Risk management helps decision makers make informed choices, prioritize actions and distinguish among alternative courses of action.

Principle 4: Risk management explicitly addresses uncertainty.

Risk management explicitly takes account of uncertainty, the nature of that uncertainty, and how it can be addressed.

Principle 5: Risk management is systematic, structured and timely.

A systematic, timely and structured approach to risk management contributes to efficiency and to consistent, comparable and reliable results.

Principle 6: Risk management is based on the best available information.

The inputs to the process of managing risk are based on information sources such as historical data, experience, stakeholder feedback, observation, forecasts and expert judgement.

However, decision makers should inform themselves of, and should take into account, any limitations of the data or modelling used or the possibility of divergence among experts.

Principle 7: Risk management is tailored.

Risk management is aligned with the school’s external and internal context and risk profile.

Principle 8: Risk management takes human and cultural factors into account.

Risk management recognises the capabilities, perceptions and intentions of external and internal people that can facilitate or hinder achievement of the school’s objectives.

Principle 9: Risk management is transparent and inclusive.

Appropriate and timely involvement of stakeholders and, in particular, decision makers at all levels of the school, ensures that risk management remains relevant and up-to-date.

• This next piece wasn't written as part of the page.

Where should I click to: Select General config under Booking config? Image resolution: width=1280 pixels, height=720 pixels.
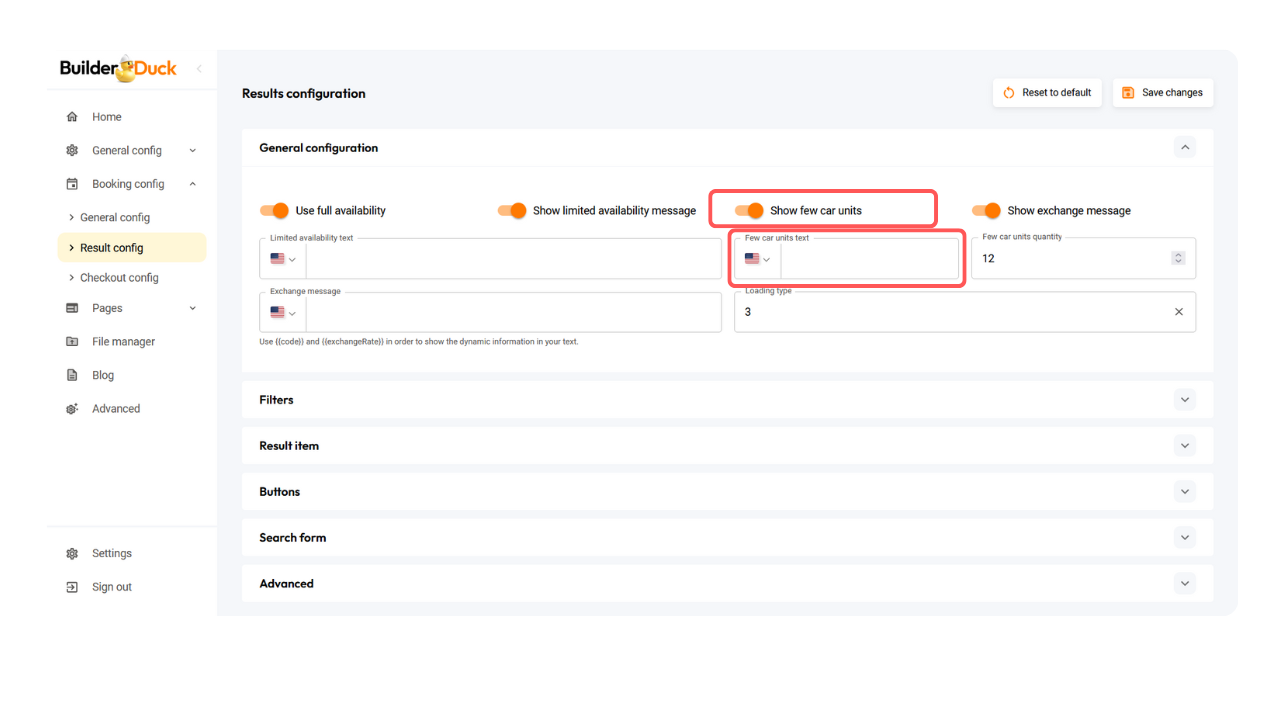[115, 217]
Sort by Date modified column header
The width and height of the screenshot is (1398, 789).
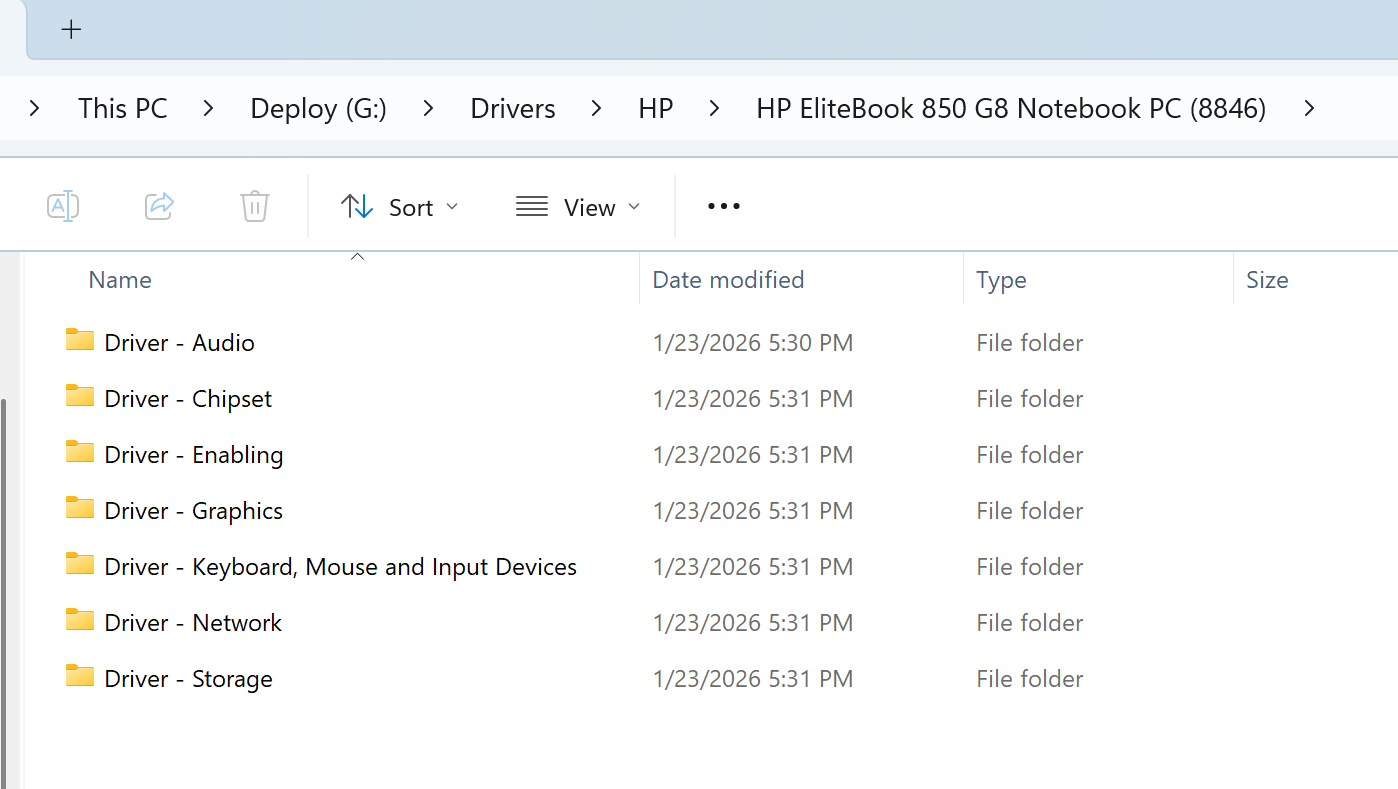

Involvement also allows stakeholders to be properly represented and to have their views taken into account in determining risk criteria.

Principle 10: Risk management is dynamic, iterative and responsive to change.

Risk management continually senses and responds to change. As external and internal events occur, context and knowledge change, monitoring and review of risks take place, new risks emerge, some change, and others disappear.

Principle 11: Risk management facilitates continual improvement of the school.

Schools should develop and implement strategies to improve their risk management maturity alongside all other aspects of their school.